Detection of rickettsial DNA has been increasingly reported using eschar tissues or swabs of eschars, although the diagnostic sensitivity of these types of specimens in comparison with traditional blood samples has not been ascertained (Lakos 2002; Wang et al., 2009; Bechah et al., 2011; Mouffok et al., 2011; Myers et al., 2013). Yet, R. rickettsii infections are not usually associated with inoculation eschars, which are rarely observed even in human RMSF patients (Walker et al., 1981; Chen and Sexton 2008), where they would be easier to find than in fur covered animals.

Here we assess whether rickettsial DNA may be identified in skin samples not associated with either eschar, or the site of tick attachment and compare the diagnostic sensitivity of rickettsial DNA detection between blood and skin samples, using guinea pigs as model animals.

2. Materials and methods

Animal studies were conducted at a facility fully-accredited by the Association for the Assessment and Accreditation of Laboratory Animal Care (AAALAC) International. All procedures and husbandry were performed in accordance with the recommendations in the Guide for the Care and Use of Laboratory Animals (8th edition). Animal protocols were pre-approved by the Centers for Disease Control Institutional Animal Care and Use Committee (IACUC) and monitored by a veterinarian stationed on-site.

Analyses presented here combine PCR results from animals used for multiple studies in vector and reservoir competence of SFG Rickettsia spp. The choice of pathogen isolates and the inoculation dosages had been adjusted so not to cause any mortality in the model animals. Therefore, presented results are from cases of relatively mild, nonlethal, or subclinical rickettsial infections.

One to two month-old specific pathogen free male Hartley guinea pigs weighing 400–500 g were acquired from Charles River Laboratories (http://www.criver.com). Animals were infected with R. rickettsii (isolates BSF-Di6 and AZ3), R. parkeri (isolate Longleaf), or R. slovaca-like agent (D. variabilis isolate (Killmaster et al., 2016). Pathogens were introduced either via a tick-bite or through the needle-inoculation route – intraperitoneally. For tick-borne infections, guinea pigs were exposed to 10–20 nymphal ticks (30–50% prevalence of infection) placed into feeding bags glued onto animals’ backs. Needle-inoculated animals were each injected with spleen/liver tissue homogenate containing a standard infectious dose of 105 DNA copies of a specific Rickettsia sp. Tissue homogenates were prepared by grinding liver and spleen of previously infected guinea pigs in Snider-1 buffer (20% tissue suspension) and cryopreserved in liquid nitrogen as inoculation-ready aliquots until used.

Guinea pigs were observed for the duration of one to three weeks depending on the goal of an individual study. During the observation period, the core temperature and signs of infection of each animal was recorded daily. In guinea pigs infected with R. rick-ettsii, the core temperature usually rose above 39.5 °C at 5–9 days after infection depending on the strain of the pathogen and the mode of infection; and the fever period lasted for 2–7 days. Majority of guinea pigs infected with either R. parkeri or R. slovaca-like agent exhibited only subfebrile temperatures.

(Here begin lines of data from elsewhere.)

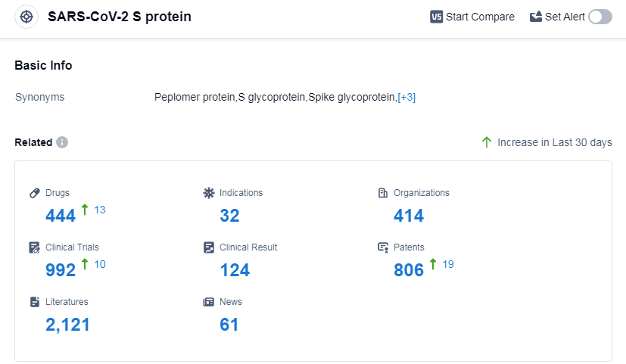Click the Patents icon
626x364 pixels.
pyautogui.click(x=383, y=247)
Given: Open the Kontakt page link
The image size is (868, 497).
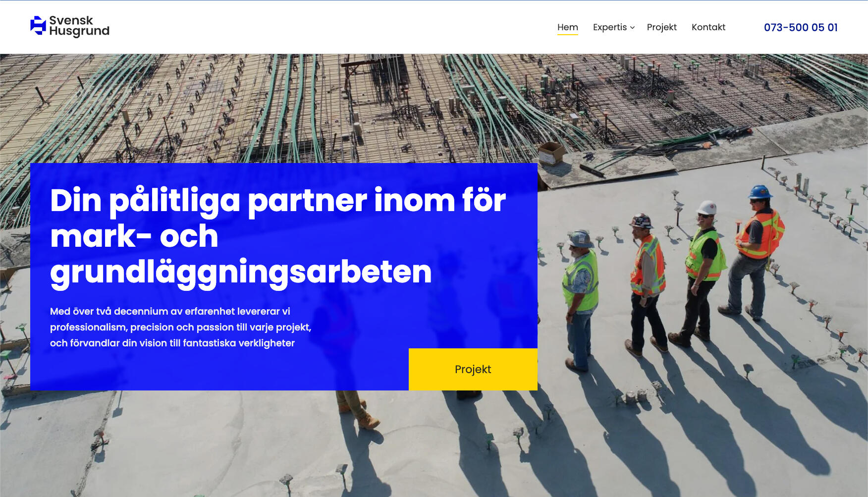Looking at the screenshot, I should click(708, 27).
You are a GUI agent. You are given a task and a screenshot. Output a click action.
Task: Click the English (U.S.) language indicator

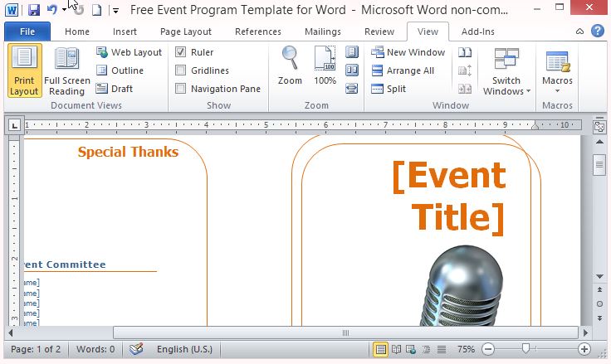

Paired blood and skin samples were collected for PCR 2–3 times per week. Skin samples consisted of 2 mm punch biopsies weighing 2 mg taken from an ear, and EDTA-anticoagulated blood samples (100 µl) were collected from a lacerated ear vein. At the end of each individual study, all guinea pigs were euthanized and 5 mg samples of internal organs (liver, spleen, and lung) were also collected for PCR. Blood, skin, and internal tissue samples were immediately stored at −20 °C until DNA extraction. DNA from skin and internal tissues was extracted using the DNeasy Blood & Tissue kit, and DNA from blood samples was extracted with FlexiGene DNA Kit (Qiagen, Gaithersburg, Maryland, USA) according to the manufacturer’s protocols with the final elution volume of 100 µl for all samples. The presence of rickettsial DNA was detected by SYBR green-based PCR assay targeting a 154-bp fragment of the rOmpA gene as described (Eremeeva et al., 2003). All samples were tested in duplicates using 5 µl of the eluted DNA for each reaction. Accordingly, DNA equivalents of 5 µl of whole blood, 0.1 mg of skin tissue, 0.5 mg of internal tissues were represented in each PCR reaction.

In addition, a serum sample was collected from each animal at the end of the study and tested by IFA for the presence of anti-rickettsial IgG antibodies to confirm an infection. IFA was per-formed on guinea pig sera using FITC labeled goat anti-guinea pig IgG (γ) conjugate diluted per manufacturer’s recommendations (KPL, Inc. Gaithersburg, Maryland, USA) and homologous rickettsial antigens.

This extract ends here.